** Opening SOURCE MATERIAL block **
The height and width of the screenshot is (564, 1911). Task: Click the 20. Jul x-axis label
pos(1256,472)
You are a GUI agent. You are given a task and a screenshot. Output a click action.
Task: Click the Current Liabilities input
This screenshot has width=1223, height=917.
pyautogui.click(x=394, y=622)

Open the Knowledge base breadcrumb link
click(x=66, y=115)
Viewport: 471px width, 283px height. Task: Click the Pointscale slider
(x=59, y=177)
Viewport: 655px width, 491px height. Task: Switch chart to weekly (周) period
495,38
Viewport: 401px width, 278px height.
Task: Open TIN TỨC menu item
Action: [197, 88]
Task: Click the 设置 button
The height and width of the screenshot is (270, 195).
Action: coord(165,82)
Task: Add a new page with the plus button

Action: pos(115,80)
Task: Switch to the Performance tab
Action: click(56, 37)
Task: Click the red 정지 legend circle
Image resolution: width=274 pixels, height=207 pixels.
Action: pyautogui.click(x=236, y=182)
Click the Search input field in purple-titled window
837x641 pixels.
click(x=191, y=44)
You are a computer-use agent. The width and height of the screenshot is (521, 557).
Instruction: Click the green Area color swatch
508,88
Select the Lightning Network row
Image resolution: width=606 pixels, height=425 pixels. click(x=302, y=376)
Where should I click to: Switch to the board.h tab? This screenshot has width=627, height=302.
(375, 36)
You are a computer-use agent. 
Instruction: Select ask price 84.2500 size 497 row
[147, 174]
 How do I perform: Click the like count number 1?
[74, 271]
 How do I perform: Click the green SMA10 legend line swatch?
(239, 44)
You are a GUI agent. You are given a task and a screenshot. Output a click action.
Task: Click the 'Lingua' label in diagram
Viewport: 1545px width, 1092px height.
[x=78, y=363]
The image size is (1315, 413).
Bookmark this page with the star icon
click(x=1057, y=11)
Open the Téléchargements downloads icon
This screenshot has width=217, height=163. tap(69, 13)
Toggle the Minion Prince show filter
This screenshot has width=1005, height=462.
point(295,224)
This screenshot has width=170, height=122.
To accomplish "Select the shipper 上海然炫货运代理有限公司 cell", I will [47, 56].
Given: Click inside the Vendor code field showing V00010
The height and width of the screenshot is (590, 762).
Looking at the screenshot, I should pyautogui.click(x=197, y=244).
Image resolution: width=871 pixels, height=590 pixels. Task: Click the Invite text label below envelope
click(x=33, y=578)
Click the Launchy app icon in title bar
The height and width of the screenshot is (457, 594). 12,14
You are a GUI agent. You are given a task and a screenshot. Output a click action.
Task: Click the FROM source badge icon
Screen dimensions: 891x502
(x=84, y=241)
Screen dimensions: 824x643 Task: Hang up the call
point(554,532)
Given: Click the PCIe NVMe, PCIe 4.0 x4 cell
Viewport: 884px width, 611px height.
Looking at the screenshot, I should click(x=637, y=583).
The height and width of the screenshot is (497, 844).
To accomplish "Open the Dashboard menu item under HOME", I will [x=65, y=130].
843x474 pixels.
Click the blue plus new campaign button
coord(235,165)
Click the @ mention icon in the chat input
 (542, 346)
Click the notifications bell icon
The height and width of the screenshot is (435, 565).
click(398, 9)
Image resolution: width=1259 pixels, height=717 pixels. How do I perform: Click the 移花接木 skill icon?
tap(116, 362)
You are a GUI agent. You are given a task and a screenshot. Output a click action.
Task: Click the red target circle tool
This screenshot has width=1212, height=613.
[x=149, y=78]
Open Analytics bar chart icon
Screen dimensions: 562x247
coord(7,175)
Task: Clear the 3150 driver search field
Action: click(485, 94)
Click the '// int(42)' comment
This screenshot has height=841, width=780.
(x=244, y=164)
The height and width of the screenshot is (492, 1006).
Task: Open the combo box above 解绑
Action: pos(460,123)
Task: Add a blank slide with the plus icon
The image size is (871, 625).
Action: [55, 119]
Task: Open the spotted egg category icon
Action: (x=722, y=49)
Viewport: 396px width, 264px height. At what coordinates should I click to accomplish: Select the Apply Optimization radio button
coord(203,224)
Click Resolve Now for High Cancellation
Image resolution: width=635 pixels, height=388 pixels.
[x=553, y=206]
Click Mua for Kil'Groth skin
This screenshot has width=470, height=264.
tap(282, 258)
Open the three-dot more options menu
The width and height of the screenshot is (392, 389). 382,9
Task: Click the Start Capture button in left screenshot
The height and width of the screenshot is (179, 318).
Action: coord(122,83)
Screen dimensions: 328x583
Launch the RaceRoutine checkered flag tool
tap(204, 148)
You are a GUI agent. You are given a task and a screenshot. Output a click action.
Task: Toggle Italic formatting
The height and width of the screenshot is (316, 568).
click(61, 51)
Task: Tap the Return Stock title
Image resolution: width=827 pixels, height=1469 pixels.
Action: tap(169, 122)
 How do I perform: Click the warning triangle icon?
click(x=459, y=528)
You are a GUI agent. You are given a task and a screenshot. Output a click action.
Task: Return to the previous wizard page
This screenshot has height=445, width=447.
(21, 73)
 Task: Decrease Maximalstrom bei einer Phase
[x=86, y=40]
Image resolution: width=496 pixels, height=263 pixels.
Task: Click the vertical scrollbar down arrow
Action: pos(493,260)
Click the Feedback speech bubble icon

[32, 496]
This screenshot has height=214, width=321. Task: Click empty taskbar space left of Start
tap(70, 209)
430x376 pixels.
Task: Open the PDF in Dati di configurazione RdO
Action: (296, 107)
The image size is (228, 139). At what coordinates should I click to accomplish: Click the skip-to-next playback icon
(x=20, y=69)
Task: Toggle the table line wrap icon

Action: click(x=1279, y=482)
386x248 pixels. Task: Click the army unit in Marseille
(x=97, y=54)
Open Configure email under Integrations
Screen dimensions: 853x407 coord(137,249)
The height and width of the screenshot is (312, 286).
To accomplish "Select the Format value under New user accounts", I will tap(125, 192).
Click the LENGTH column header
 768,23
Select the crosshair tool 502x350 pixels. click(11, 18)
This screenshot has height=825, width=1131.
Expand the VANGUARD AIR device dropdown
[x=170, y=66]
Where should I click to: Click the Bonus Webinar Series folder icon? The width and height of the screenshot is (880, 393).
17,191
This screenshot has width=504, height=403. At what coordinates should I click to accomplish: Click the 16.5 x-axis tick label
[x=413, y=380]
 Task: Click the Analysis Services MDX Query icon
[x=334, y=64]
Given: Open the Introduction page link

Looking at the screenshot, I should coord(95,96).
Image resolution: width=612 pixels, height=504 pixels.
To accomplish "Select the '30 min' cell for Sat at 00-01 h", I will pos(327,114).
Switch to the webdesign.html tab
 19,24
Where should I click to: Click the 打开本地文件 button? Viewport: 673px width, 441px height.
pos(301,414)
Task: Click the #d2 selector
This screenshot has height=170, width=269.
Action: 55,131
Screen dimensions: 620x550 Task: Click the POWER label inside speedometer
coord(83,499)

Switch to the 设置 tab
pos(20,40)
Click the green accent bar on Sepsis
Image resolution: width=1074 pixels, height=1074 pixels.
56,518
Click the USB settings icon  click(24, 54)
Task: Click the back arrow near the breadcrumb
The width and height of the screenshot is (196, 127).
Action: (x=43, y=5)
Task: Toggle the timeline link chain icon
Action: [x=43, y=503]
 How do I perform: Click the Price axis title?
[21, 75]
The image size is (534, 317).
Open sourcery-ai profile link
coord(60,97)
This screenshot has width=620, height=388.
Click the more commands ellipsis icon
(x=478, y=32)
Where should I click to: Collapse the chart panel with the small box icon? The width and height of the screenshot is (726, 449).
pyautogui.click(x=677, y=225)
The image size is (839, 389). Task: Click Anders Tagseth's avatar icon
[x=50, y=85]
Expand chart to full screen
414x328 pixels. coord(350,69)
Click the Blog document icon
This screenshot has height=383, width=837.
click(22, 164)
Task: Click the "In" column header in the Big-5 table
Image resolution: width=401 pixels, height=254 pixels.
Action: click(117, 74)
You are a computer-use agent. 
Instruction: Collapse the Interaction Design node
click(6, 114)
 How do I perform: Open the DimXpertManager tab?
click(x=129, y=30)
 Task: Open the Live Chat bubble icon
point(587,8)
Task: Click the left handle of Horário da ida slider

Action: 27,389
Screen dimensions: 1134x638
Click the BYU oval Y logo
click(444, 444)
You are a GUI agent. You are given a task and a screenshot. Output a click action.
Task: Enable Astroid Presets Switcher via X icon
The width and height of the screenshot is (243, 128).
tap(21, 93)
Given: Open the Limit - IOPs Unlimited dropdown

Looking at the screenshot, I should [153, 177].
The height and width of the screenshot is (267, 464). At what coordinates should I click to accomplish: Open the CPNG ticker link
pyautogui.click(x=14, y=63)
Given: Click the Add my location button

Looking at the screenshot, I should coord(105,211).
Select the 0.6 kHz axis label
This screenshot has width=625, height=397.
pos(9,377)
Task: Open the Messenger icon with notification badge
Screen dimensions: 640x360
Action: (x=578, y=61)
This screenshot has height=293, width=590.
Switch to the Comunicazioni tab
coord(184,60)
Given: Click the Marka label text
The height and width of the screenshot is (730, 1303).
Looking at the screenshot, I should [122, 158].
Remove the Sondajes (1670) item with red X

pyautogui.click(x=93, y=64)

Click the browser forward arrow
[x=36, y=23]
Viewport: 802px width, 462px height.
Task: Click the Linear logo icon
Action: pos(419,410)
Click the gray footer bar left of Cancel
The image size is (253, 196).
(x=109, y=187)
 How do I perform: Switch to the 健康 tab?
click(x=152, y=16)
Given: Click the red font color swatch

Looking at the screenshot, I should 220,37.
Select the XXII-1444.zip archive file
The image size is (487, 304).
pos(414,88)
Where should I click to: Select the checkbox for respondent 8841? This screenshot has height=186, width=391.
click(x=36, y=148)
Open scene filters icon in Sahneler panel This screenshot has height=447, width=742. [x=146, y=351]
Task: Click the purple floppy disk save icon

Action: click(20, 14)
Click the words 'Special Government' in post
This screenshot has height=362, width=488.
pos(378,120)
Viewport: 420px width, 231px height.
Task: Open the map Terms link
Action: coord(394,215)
** Closing SOURCE MATERIAL block **
WHAT NEEDS TO BE DONE: Repeat the data word for word, starting at its first line and stopping after the line that contains "Task: Click the red 정지 legend circle".

ANSWER:
The height and width of the screenshot is (564, 1911). Task: Click the 20. Jul x-axis label
pos(1256,472)
You are a GUI agent. You are given a task and a screenshot. Output a click action.
Task: Click the Current Liabilities input
This screenshot has width=1223, height=917.
pyautogui.click(x=394, y=622)

Open the Knowledge base breadcrumb link
click(x=66, y=115)
Viewport: 471px width, 283px height. Task: Click the Pointscale slider
(x=59, y=177)
Viewport: 655px width, 491px height. Task: Switch chart to weekly (周) period
495,38
Viewport: 401px width, 278px height.
Task: Open TIN TỨC menu item
Action: [197, 88]
Task: Click the 设置 button
The height and width of the screenshot is (270, 195).
Action: coord(165,82)
Task: Add a new page with the plus button

Action: pos(115,80)
Task: Switch to the Performance tab
Action: click(56, 37)
Task: Click the red 정지 legend circle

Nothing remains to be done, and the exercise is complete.